Bilgelik bahisli bu hikayeleri okurken epey keyif alacaksınız!

BanaDediKi

Global Mod
Global Mod
26 Eki 2020
1,576
0
0
Bilgelik bahisli bu hikayeleri okurken epey keyif alacaksınız! Han ve yolcu


Günlerden bir gün, zamanın ünlü bir bilgesi hükümdarın sarayının kapısına geldi. Muhafızların hiç birisi hürmetleri niçiniyle onu durdurmaya çalışmadı. Bilge, sonunda hükümdarın tahtında oturduğu odaya girdi. Ziyaretçisini hemen tanıyan kral saygıyla ayağa kalkıp sordu:

“Ne istiyorsun? Sana nasıl yardım edebilirim?”

“Bu handa uyuyacak bir yer istiyorum” karşılığını verdi bilge.

“Ama burası han değil ki” dedi kral yavaşça kızgınlıkla, “Benim sarayım.”

“Sorabilir miyim: Sendilk evvel bu sarayda kim yaşıyordu?”

“Babam. O öldü lakin.”

“Ondan evvel kim yaşıyordu?”

“Büyükbabam. O da öldü.”

“bu biçimde burası insanların kısa bir süreliğine gelip kaldığı, daha sonra da terk edip gittiği bir yer demek ki. niçin ona han demeyeyim?

Büyük İskender’in Aristo’ya mektubu


Büyük İskender, büyük filozof Aristo’ya bir mektup yazıp sorar:

‘Zaptettiğim topraklardaki insanları tahakkümüm altında tutabilmek için neler yapmalıyım?’

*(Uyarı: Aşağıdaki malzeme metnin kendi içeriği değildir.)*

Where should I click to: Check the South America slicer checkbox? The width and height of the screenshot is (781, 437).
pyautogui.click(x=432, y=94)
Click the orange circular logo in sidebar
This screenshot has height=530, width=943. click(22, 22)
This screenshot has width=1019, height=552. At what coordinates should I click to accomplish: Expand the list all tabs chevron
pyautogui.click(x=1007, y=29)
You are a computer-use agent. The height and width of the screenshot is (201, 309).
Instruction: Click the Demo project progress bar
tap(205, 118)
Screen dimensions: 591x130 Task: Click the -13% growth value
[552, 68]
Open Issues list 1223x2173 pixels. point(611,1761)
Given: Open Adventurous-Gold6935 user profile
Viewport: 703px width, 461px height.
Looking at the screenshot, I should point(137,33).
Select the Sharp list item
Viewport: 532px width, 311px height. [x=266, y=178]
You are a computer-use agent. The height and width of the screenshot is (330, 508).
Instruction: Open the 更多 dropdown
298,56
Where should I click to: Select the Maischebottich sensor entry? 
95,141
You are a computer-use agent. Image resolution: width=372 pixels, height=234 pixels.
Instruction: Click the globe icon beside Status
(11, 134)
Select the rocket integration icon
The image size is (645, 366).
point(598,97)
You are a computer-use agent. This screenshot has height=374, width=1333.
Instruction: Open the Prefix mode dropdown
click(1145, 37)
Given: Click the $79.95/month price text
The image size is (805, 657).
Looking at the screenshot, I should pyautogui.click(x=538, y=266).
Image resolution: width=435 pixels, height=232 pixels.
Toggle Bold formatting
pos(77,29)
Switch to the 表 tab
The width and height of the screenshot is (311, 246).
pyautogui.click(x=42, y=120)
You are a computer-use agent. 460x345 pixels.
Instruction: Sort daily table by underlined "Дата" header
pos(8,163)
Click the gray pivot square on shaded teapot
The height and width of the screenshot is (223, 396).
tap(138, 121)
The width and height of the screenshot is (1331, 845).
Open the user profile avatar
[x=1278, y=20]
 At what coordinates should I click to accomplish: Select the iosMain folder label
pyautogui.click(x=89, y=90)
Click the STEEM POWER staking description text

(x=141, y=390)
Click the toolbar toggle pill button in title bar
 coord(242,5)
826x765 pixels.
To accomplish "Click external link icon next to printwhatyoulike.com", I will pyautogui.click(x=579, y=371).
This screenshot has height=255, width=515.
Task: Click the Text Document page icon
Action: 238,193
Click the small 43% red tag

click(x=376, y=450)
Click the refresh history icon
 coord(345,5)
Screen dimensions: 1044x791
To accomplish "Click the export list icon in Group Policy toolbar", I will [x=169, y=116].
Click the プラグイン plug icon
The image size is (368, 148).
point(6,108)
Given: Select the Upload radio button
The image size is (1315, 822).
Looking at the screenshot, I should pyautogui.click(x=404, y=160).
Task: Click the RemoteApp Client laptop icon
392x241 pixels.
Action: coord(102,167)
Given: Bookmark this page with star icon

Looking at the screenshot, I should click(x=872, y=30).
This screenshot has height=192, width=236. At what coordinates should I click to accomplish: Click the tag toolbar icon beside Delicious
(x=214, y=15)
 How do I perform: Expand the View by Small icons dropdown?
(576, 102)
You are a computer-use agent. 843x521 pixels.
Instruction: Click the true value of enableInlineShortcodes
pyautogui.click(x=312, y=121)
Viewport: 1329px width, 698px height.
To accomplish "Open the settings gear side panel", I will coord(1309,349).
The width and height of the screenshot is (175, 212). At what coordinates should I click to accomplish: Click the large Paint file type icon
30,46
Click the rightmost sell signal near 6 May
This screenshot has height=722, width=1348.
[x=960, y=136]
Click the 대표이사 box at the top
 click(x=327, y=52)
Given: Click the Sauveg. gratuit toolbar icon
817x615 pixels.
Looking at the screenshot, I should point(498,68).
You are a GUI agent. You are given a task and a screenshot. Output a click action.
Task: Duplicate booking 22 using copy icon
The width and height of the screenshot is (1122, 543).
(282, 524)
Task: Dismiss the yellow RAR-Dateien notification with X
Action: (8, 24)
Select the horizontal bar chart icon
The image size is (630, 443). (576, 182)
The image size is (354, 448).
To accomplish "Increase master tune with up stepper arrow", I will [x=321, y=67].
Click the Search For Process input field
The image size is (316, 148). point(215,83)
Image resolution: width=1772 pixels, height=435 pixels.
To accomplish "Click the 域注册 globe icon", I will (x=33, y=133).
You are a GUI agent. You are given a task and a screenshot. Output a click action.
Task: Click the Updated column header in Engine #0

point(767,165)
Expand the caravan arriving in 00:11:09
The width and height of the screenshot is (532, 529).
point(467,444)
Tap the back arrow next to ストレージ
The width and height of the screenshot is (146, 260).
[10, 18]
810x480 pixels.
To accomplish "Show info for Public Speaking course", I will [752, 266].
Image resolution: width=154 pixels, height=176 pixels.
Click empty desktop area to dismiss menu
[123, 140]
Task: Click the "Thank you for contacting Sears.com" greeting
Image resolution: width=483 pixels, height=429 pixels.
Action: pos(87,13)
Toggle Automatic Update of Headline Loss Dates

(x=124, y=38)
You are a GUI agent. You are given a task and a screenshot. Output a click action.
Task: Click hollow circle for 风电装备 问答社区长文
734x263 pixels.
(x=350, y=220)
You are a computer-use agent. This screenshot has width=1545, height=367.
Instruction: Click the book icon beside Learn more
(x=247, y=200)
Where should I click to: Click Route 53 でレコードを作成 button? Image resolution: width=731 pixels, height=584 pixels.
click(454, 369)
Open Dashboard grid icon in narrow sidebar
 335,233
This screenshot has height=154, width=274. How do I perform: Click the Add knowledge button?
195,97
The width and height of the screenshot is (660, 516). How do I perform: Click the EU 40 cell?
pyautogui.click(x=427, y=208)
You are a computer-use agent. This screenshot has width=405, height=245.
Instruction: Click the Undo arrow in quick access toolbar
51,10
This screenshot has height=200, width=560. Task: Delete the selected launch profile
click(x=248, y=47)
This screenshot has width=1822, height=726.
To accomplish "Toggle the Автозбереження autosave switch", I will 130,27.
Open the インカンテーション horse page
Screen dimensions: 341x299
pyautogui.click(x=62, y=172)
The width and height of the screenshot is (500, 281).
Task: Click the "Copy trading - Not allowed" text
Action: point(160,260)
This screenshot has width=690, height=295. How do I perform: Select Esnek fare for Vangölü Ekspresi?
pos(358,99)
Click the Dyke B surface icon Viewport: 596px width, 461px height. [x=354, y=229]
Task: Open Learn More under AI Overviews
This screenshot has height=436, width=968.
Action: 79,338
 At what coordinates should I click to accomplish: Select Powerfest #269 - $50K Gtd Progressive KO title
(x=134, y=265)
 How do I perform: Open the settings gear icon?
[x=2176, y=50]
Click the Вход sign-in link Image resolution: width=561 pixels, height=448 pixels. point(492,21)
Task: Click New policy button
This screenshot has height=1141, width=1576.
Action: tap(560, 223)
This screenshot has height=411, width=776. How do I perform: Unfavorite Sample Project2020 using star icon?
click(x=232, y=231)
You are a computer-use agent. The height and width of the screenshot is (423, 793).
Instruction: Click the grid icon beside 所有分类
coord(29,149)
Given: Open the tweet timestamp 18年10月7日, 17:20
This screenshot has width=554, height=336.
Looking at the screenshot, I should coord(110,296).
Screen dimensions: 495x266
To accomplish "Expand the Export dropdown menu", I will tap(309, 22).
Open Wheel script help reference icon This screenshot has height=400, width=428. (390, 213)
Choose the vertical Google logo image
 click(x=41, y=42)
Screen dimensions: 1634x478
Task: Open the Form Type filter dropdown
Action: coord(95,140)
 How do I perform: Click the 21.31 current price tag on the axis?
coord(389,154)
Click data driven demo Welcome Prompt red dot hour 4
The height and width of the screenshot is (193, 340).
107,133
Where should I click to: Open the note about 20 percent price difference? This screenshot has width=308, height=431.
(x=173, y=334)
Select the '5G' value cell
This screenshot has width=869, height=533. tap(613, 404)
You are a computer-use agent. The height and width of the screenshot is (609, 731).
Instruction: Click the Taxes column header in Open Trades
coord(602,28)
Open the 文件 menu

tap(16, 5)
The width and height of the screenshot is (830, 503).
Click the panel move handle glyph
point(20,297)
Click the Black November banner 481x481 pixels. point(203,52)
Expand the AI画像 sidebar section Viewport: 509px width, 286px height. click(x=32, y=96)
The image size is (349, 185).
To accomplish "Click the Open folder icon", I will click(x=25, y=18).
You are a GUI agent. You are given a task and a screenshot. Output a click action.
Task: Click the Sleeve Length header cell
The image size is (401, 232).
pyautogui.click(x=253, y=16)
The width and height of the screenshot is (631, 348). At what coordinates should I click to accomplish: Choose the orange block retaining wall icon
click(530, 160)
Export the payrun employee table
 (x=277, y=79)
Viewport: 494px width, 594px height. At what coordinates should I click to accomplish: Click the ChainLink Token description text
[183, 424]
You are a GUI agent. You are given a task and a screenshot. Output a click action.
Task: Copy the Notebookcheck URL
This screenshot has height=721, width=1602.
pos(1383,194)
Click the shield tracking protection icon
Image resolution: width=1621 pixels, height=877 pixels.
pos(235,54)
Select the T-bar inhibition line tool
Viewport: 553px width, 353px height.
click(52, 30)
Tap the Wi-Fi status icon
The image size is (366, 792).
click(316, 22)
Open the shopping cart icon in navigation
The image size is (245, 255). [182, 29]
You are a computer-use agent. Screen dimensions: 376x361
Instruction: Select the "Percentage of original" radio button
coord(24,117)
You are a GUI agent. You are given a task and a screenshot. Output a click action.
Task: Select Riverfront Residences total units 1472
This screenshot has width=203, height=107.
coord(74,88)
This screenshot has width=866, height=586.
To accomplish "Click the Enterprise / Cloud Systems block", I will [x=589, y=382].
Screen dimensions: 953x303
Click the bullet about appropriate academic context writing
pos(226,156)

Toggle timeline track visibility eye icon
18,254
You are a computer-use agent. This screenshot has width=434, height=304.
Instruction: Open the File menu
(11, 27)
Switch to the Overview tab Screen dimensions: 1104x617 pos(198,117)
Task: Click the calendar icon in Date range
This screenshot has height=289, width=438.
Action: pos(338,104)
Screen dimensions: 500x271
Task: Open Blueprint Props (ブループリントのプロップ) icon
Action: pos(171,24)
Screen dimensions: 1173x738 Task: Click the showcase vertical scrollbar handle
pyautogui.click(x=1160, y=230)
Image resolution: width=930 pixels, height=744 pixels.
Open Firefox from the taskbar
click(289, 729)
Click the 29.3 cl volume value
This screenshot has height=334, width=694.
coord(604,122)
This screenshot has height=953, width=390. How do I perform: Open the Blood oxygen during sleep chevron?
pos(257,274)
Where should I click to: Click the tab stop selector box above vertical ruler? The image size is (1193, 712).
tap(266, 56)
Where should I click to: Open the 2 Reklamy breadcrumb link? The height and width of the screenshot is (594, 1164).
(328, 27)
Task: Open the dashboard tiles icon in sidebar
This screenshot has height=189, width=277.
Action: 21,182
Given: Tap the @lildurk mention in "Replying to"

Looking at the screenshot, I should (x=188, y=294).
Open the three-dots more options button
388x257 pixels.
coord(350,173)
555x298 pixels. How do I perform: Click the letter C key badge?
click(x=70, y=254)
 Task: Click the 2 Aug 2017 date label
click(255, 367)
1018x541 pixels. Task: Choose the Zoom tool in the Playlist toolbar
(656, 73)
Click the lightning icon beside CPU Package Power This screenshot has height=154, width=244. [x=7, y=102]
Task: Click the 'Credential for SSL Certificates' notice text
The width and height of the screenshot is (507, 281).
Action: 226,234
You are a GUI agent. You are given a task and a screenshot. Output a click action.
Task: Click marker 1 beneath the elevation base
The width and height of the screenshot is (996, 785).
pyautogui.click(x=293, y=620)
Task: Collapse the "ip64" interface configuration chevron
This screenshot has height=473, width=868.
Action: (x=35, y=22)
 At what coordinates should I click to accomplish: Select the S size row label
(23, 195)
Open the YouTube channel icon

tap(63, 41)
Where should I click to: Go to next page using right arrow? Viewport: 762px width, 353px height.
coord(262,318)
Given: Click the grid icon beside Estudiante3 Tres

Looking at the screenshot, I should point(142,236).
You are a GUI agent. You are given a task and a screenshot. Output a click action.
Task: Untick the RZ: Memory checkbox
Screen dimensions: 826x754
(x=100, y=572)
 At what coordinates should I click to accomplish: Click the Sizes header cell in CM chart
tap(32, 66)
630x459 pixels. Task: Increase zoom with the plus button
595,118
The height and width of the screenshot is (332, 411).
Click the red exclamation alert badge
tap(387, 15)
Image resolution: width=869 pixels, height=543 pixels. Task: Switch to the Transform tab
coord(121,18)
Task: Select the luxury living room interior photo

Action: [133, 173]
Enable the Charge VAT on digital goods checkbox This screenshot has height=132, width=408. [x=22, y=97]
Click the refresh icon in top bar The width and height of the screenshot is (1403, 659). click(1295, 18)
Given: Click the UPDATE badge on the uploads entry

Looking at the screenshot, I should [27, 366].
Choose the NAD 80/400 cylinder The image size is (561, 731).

1- Ülkenin ileri gelen insanlarını sürgüne mi göndereyim?

2- Ülkenin ileri gelenlerini mahpusa mi atayım?

3- Ülkenin ileri gelenlerini kılıçtan mı geçireyim?

Aristo’dan yanıt gelir:

1- Sürgünde toplanıp sana karşı başkaldırırlar.

2- Hapishaneler militan yuvası olur, denetimden çıkar.

3- Onlardan daha sonraki nesil intikam hırsıyla büyür, tahtını sallar.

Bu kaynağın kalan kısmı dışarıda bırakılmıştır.